Task brief:
For each line below that contains the word "agent", return that line.
------ Materials provided
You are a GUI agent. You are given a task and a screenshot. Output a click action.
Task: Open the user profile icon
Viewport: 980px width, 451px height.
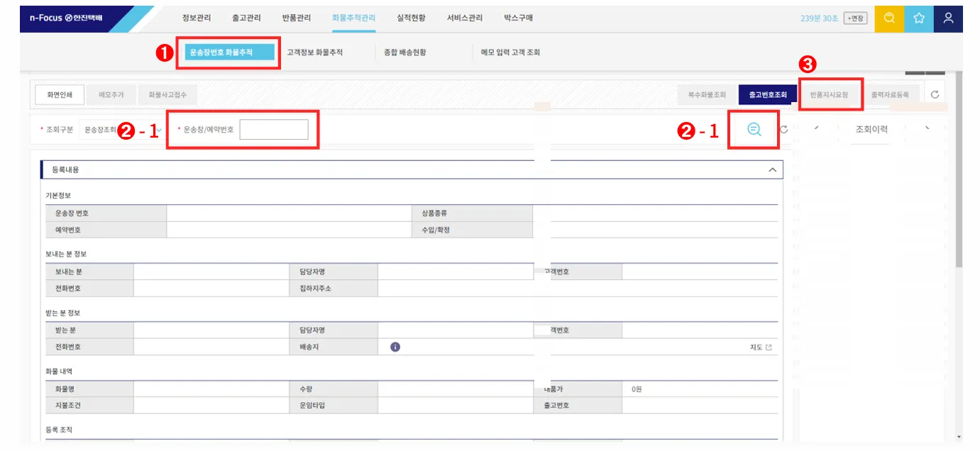pyautogui.click(x=948, y=18)
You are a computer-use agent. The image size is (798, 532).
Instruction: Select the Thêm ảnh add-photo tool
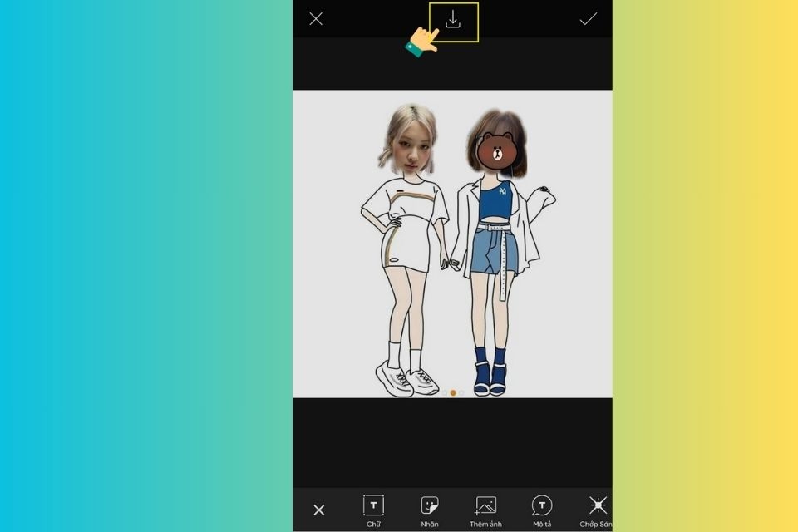pos(485,510)
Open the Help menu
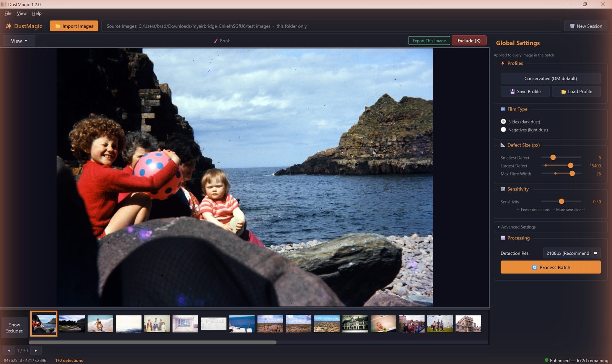Image resolution: width=612 pixels, height=364 pixels. [37, 13]
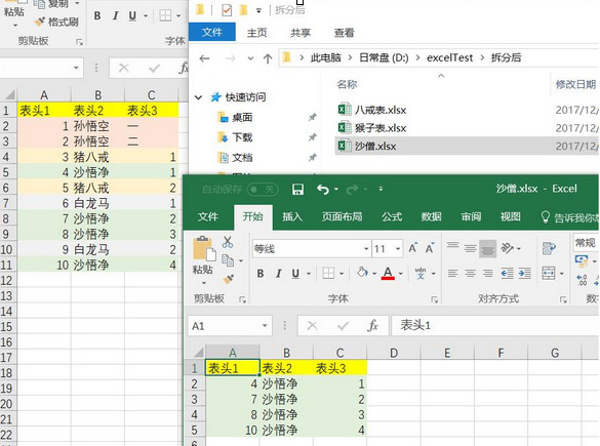Toggle the checkmark icon in Explorer title bar
Screen dimensions: 600x446
[227, 10]
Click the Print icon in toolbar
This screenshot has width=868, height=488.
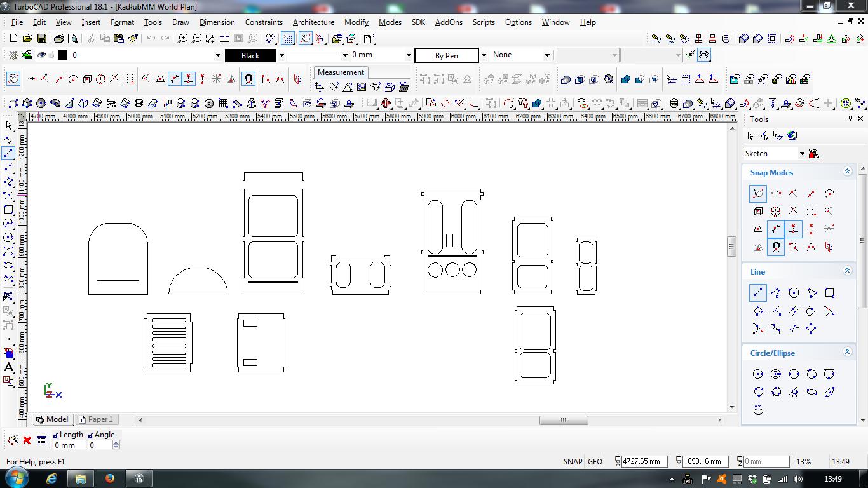click(59, 38)
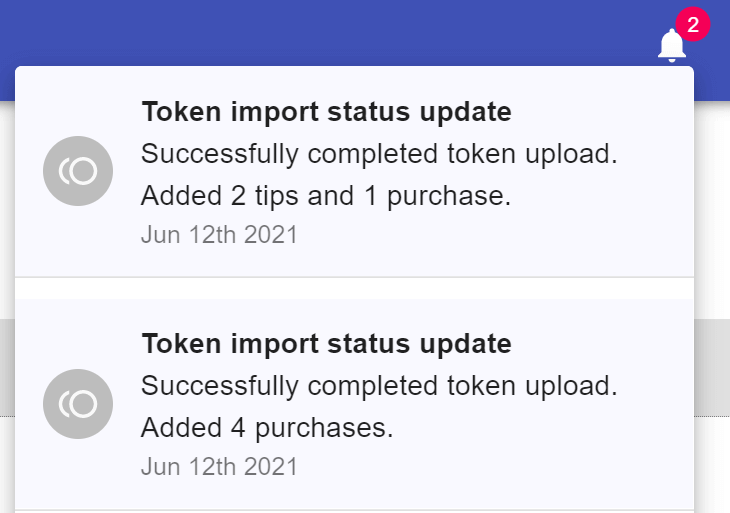Select the 'Added 4 purchases.' text
This screenshot has width=730, height=513.
267,428
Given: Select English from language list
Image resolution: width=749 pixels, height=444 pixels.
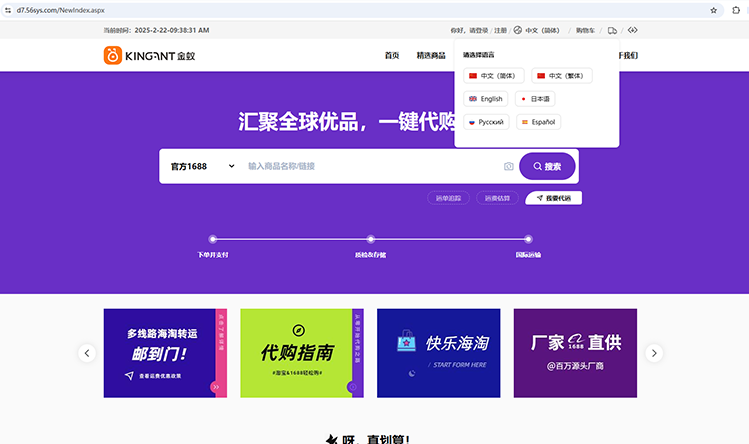Looking at the screenshot, I should tap(485, 99).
------------
Task result:
You are a GUI agent. You are given a task and a screenshot. Output a click action.
You are a computer-use agent. The image size is (798, 532).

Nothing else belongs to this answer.